La courtière en connaissances analyse le film Monsieur
Lazhar, dans lequel une enseignante se suicide.
« Certains personnages semblent par moments faire une condamnation implicite de l’acte de l’enseignante. Nous sommes bien sûr conscients que ces propos constituent l’expression de la colère et de la souffrance ressenties par le personnage, mais lors d’un processus de création, il peut être intéressant de se questionner sur la possibilité qu’un tel angle puisse être interprété comme une stigmatisation des personnes qui se suicident et non comme une manifestation de la frustration face à la perte d’un proche. »
Et elle analyse un épisode de Plan B, deuxième saison.

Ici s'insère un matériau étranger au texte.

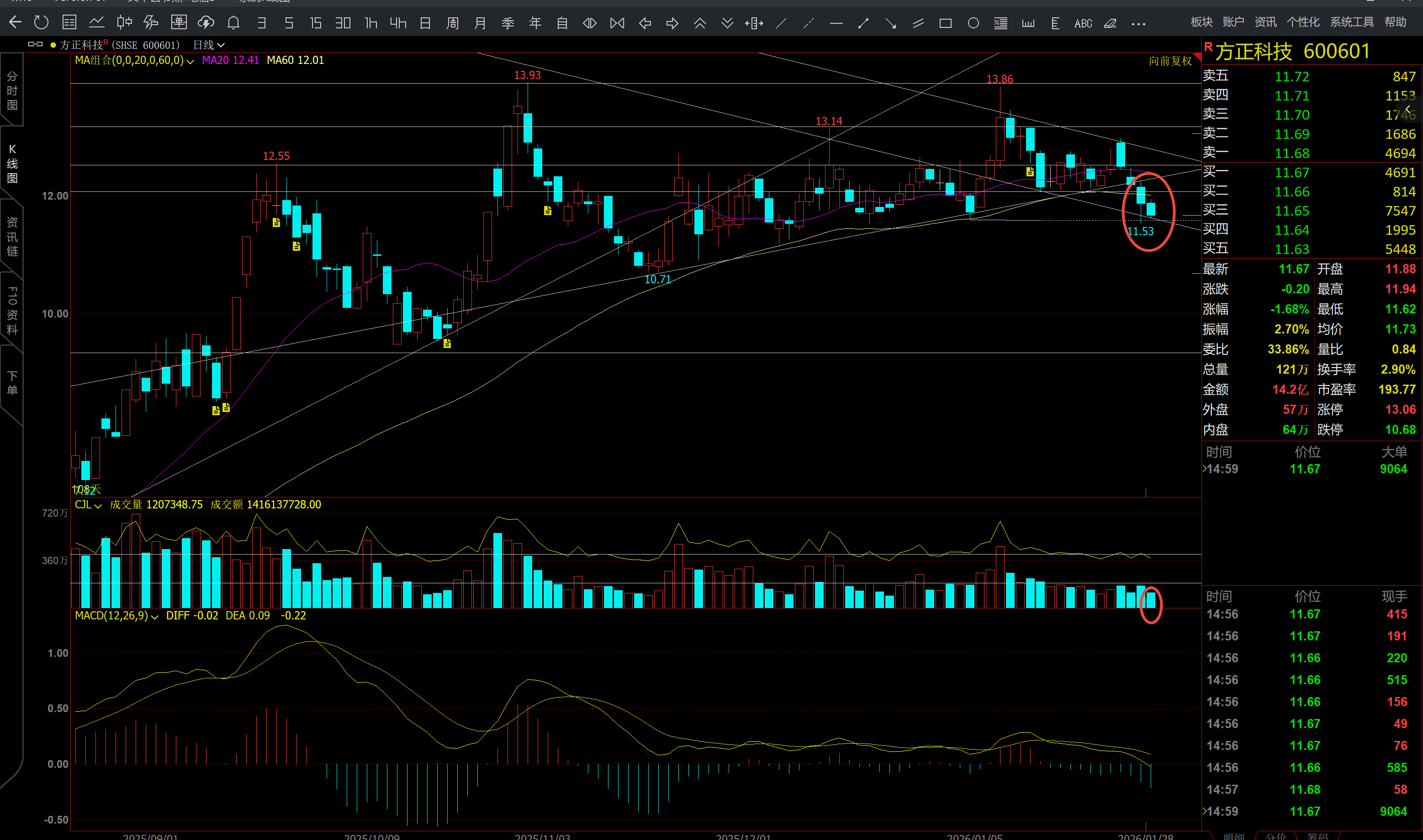This screenshot has height=840, width=1423.
Task: Select the rectangle drawing tool
Action: click(945, 23)
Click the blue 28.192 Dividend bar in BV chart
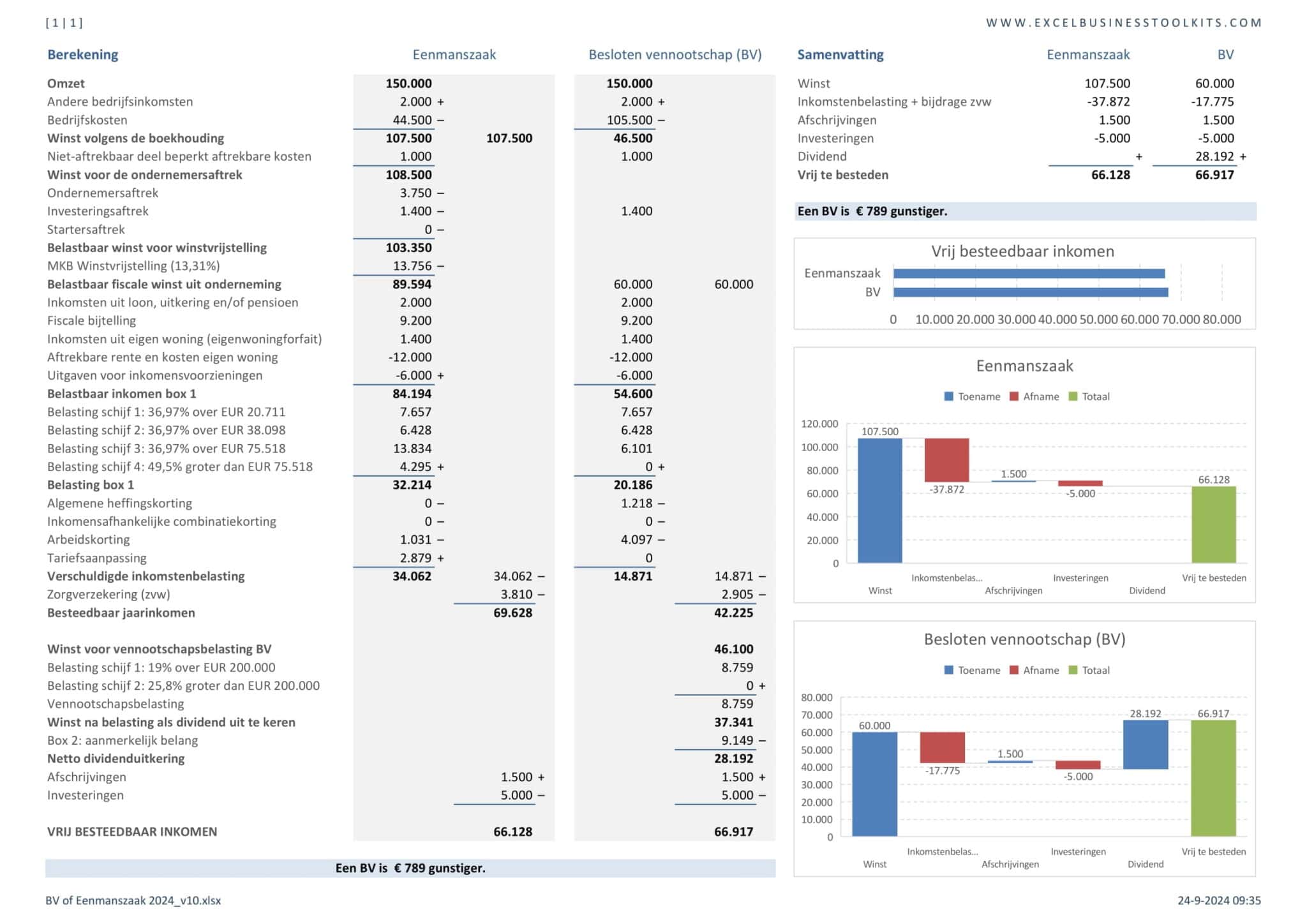Viewport: 1307px width, 924px height. tap(1146, 744)
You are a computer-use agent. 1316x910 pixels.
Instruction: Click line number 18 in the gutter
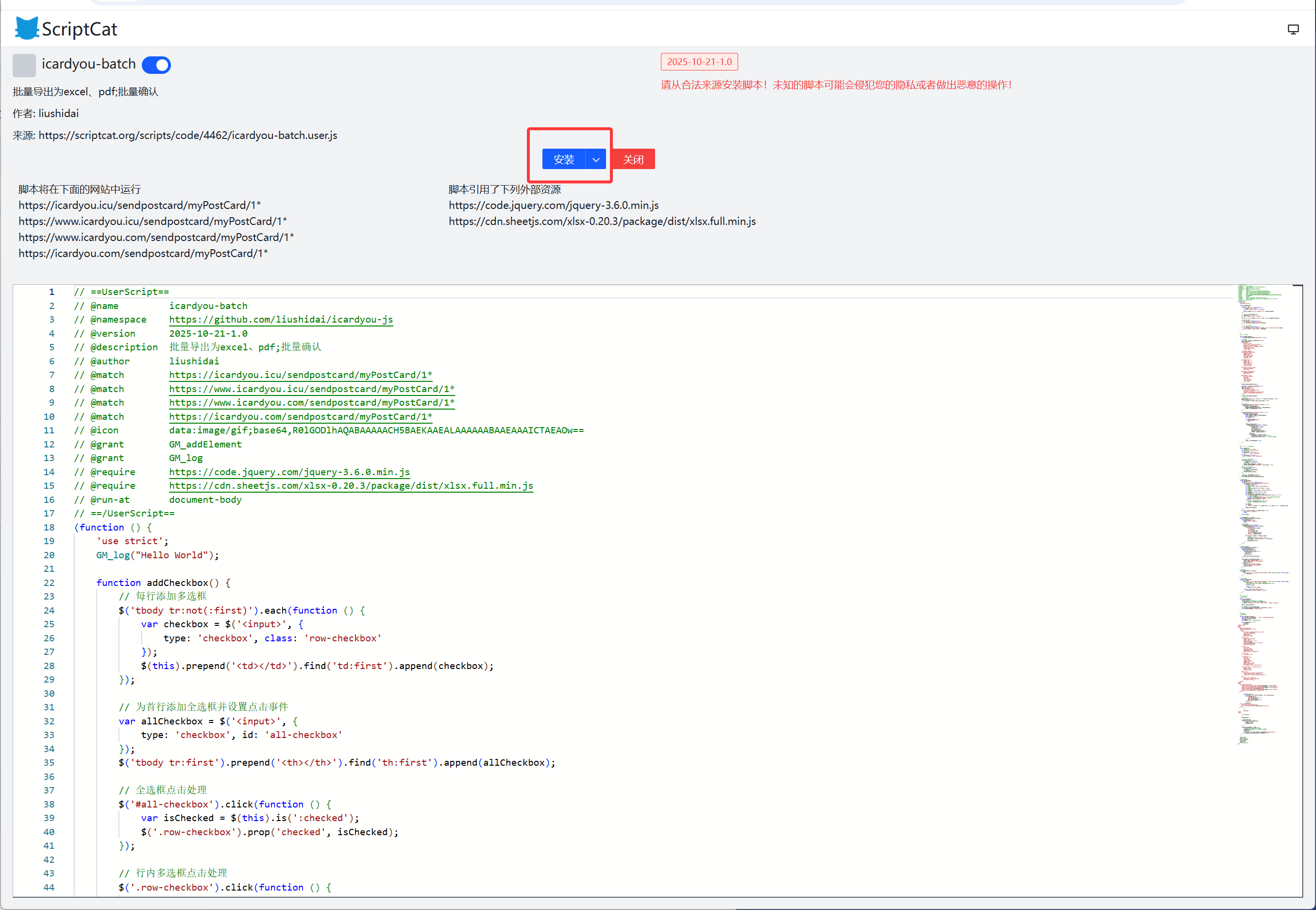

« Marilou rencontre, dans tous les scénarios de sa vie, des difficultés qui lui apportent des symptômes dépressifs ou anxieux. Ces éléments nous ont poussés à nous questionner quant au fait que cela pourrait donner l’impression à certaines personnes vulnérables qui visionnent la série qu’une dépression, de l’anxiété ou des idées suicidaires sont inévitables à un moment ou un autre dans une vie. »
LA VIE EN ROSE OU NOIR
Je comprends très bien que L’AQPS a à coeur de ne pas créer un effet d’entraînement, comme lors du décès de Gaétan Girouard.
Mais on ne peut pas demander aux auteurs de fiction de ne présenter qu’un monde de licornes où tout le monde il est beau, tout le monde il est gentil. Peut-on les laisser créer en paix et décrire un monde cruel et laid si ça leur tente ?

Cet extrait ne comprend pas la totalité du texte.